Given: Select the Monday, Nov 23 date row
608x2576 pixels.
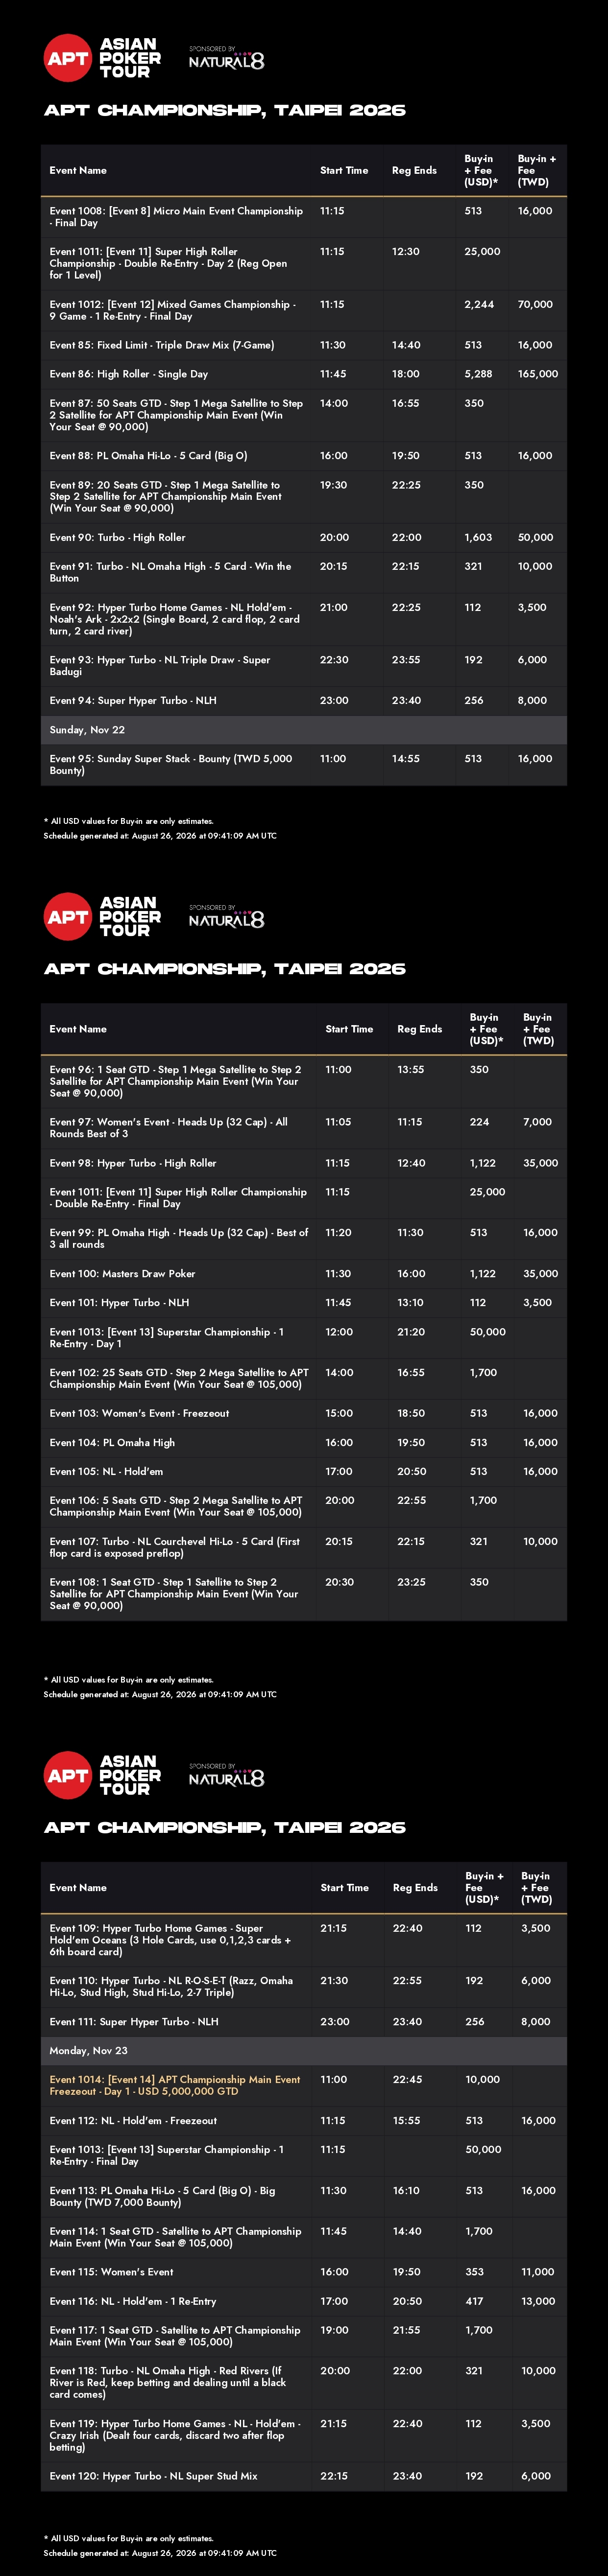Looking at the screenshot, I should tap(304, 2050).
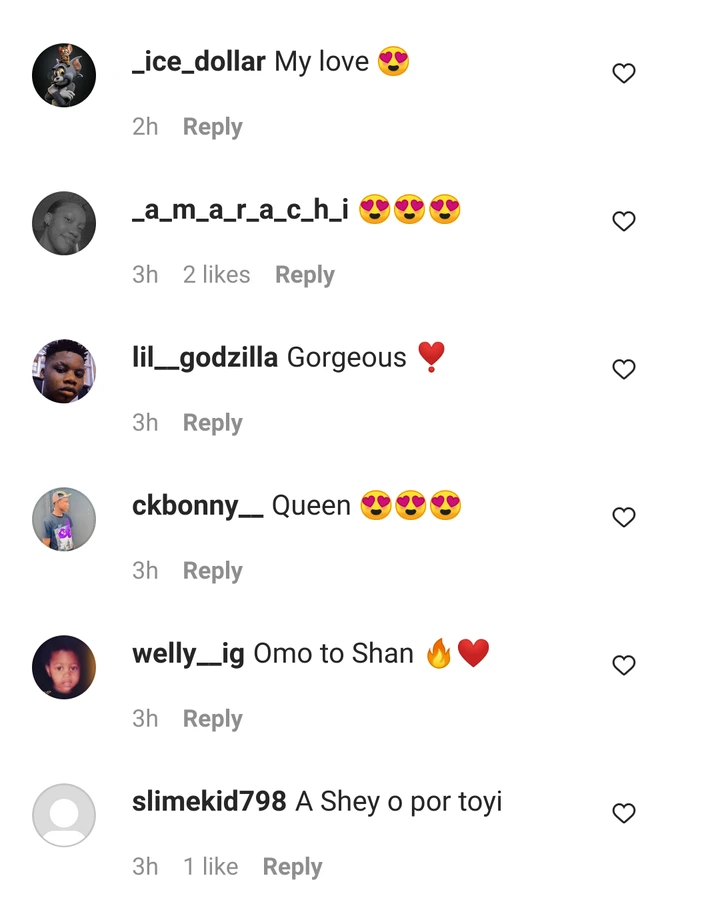Open the welly__ig username link
Viewport: 720px width, 906px height.
point(188,655)
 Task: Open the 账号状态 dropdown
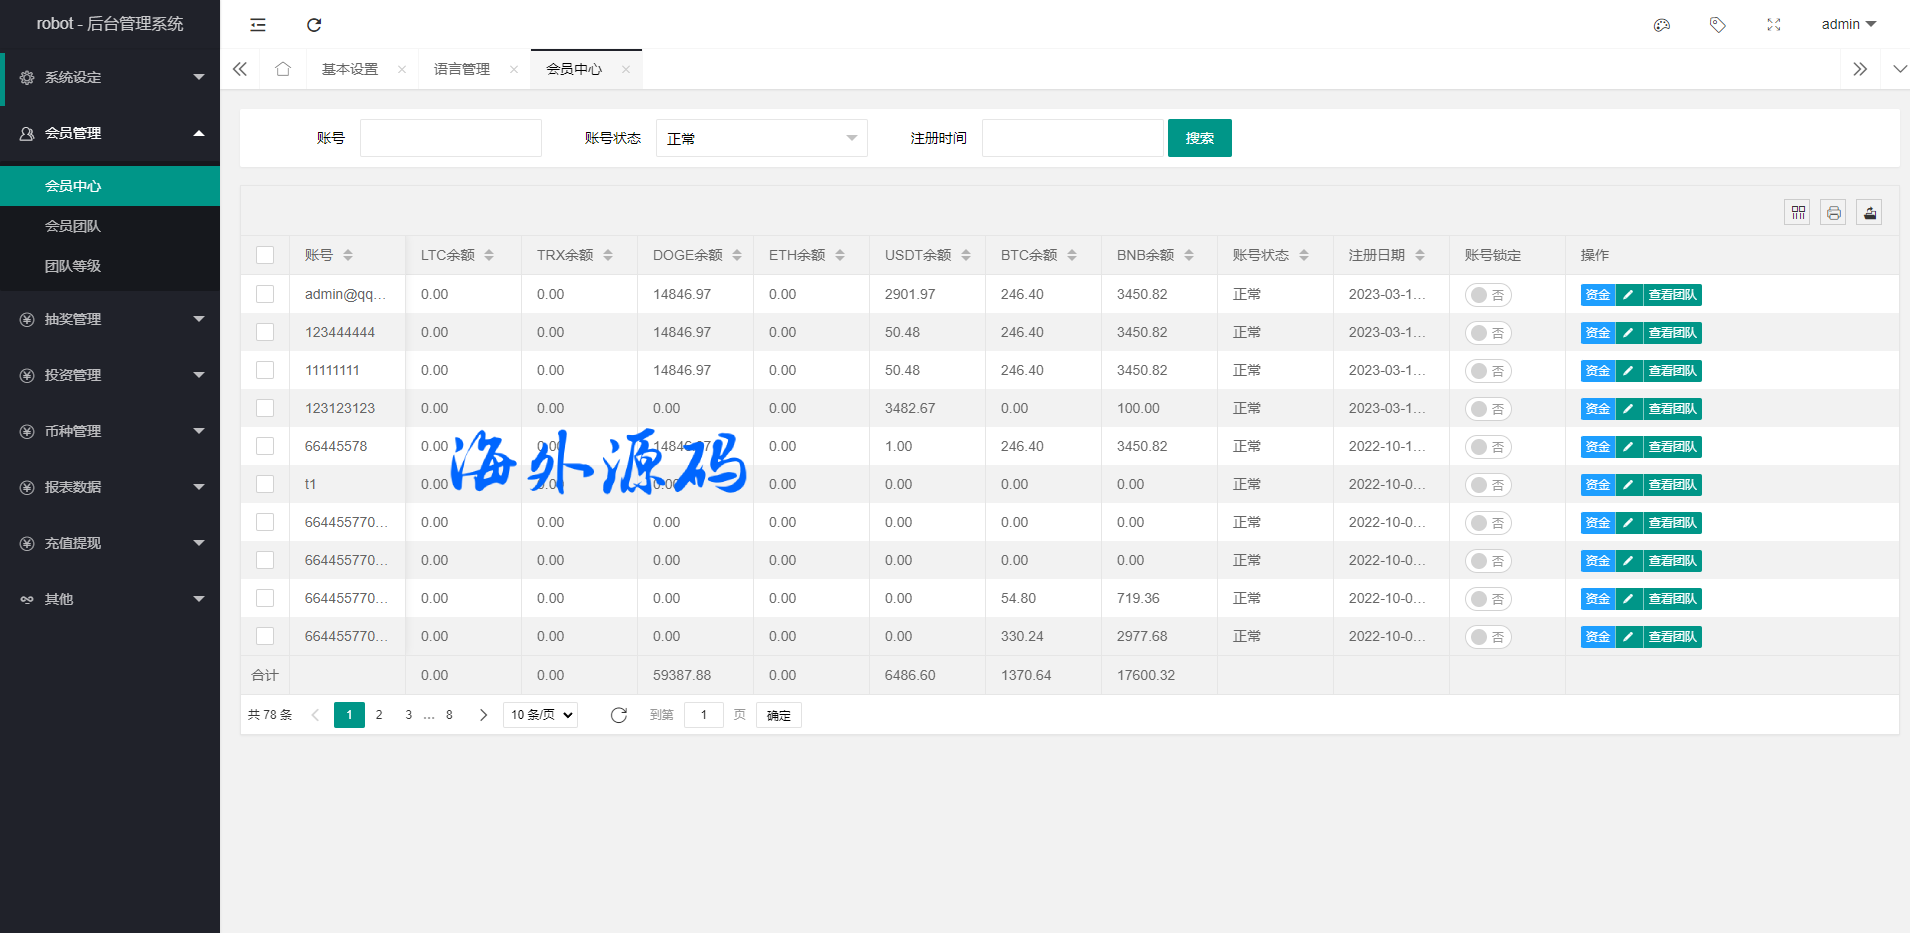pos(761,138)

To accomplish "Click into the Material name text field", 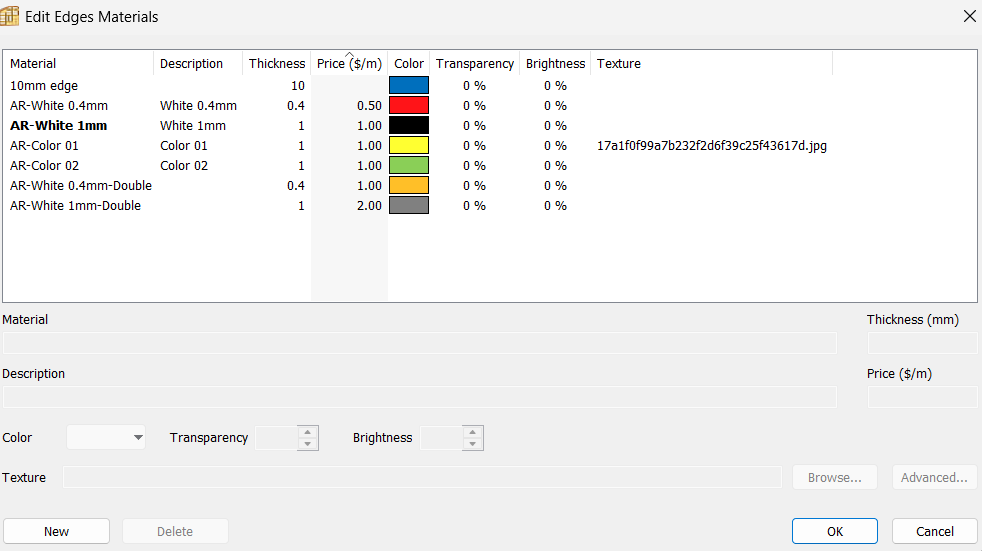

====================

The task » Every word of the data should be reproduced exactly; please omit any pictures.

Solution to this task »
Given: Select the Monday, Nov 23 date row
608x2576 pixels.
Looking at the screenshot, I should tap(304, 2050).
Open the welly__ig username link
Viewport: 720px width, 906px height.
point(188,655)
 Task: Open the 账号状态 dropdown
pos(761,138)

To accomplish "Click into the Material name text field", 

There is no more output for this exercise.